Data listing
──────────
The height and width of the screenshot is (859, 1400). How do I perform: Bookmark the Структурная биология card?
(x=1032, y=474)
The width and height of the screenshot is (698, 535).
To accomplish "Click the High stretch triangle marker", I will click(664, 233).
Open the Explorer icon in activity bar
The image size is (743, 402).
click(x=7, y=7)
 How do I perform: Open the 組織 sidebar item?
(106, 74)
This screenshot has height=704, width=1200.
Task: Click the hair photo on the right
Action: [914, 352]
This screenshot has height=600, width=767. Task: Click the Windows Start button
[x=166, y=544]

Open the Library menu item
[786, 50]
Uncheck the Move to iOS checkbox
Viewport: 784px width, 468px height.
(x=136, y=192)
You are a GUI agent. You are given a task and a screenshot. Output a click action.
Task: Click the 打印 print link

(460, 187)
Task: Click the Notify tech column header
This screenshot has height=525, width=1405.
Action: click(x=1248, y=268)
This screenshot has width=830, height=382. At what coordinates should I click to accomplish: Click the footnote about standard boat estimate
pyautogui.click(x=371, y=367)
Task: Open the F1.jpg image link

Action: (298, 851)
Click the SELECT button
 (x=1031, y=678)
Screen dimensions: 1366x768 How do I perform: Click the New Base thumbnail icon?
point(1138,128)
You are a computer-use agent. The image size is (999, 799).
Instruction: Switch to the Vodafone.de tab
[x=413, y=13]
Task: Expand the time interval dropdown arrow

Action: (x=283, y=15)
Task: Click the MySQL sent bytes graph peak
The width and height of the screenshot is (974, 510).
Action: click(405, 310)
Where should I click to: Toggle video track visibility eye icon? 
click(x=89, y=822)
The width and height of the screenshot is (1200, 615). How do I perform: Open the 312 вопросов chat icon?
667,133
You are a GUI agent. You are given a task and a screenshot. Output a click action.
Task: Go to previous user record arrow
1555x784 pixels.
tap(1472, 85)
──────────
§ EXERCISE INSTRUCTIONS
Turn every line of the data listing above into a numbered list, leaving out the blank lines.

§ CORRECT OUTPUT
1. The height and width of the screenshot is (859, 1400). How do I perform: Bookmark the Структурная биология card?
2. (x=1032, y=474)
3. The width and height of the screenshot is (698, 535).
4. To accomplish "Click the High stretch triangle marker", I will click(664, 233).
5. Open the Explorer icon in activity bar
6. The image size is (743, 402).
7. click(x=7, y=7)
8.  How do I perform: Open the 組織 sidebar item?
9. (106, 74)
10. This screenshot has height=704, width=1200.
11. Task: Click the hair photo on the right
12. Action: [914, 352]
13. This screenshot has height=600, width=767. Task: Click the Windows Start button
14. [x=166, y=544]
15. Open the Library menu item
16. [786, 50]
17. Uncheck the Move to iOS checkbox
18. Viewport: 784px width, 468px height.
19. (x=136, y=192)
20. You are a GUI agent. You are given a task and a screenshot. Output a click action.
21. Task: Click the 打印 print link
22. (460, 187)
23. Task: Click the Notify tech column header
24. This screenshot has height=525, width=1405.
25. Action: click(x=1248, y=268)
26. This screenshot has width=830, height=382. At what coordinates should I click to accomplish: Click the footnote about standard boat estimate
27. pyautogui.click(x=371, y=367)
28. Task: Open the F1.jpg image link
29. Action: (298, 851)
30. Click the SELECT button
31.  (x=1031, y=678)
32. Screen dimensions: 1366x768 How do I perform: Click the New Base thumbnail icon?
33. point(1138,128)
34. You are a computer-use agent. The image size is (999, 799).
35. Instruction: Switch to the Vodafone.de tab
36. [x=413, y=13]
37. Task: Expand the time interval dropdown arrow
38. Action: (x=283, y=15)
39. Task: Click the MySQL sent bytes graph peak
40. The width and height of the screenshot is (974, 510).
41. Action: click(405, 310)
42. Where should I click to: Toggle video track visibility eye icon? 
43. click(x=89, y=822)
44. The width and height of the screenshot is (1200, 615). How do I perform: Open the 312 вопросов chat icon?
45. 667,133
46. You are a GUI agent. You are given a task and a screenshot. Output a click action.
47. Task: Go to previous user record arrow
48. 1555x784 pixels.
49. tap(1472, 85)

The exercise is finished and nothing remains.